■ Your objective
Read the lines below and count those that have the word "output". Respond with the number only.
%%
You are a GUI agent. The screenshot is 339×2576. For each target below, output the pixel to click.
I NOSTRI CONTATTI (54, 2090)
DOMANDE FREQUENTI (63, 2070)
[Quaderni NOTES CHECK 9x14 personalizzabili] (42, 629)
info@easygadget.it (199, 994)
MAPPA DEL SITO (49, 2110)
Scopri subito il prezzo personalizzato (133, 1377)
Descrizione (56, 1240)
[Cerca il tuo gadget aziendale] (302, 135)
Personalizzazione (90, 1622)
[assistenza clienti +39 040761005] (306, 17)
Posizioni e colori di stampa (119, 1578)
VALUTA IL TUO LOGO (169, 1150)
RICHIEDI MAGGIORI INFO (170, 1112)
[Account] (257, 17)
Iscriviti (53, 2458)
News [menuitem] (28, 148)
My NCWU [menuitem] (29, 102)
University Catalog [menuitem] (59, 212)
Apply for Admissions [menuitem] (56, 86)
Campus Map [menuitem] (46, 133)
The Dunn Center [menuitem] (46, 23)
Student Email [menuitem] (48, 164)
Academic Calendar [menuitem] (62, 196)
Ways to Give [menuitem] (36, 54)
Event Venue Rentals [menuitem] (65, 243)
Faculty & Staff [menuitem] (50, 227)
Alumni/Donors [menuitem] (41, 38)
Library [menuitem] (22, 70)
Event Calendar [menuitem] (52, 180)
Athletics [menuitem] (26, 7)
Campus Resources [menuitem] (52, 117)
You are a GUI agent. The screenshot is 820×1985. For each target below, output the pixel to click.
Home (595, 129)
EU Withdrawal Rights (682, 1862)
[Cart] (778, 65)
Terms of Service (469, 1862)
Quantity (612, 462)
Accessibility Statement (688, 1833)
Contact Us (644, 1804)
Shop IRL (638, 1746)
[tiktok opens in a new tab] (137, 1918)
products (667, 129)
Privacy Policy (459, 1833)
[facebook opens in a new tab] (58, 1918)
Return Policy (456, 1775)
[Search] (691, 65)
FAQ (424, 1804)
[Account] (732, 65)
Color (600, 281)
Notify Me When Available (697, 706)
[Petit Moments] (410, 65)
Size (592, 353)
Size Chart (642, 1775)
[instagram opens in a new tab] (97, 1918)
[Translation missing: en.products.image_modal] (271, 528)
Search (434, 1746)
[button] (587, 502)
%%
■ Task solution
2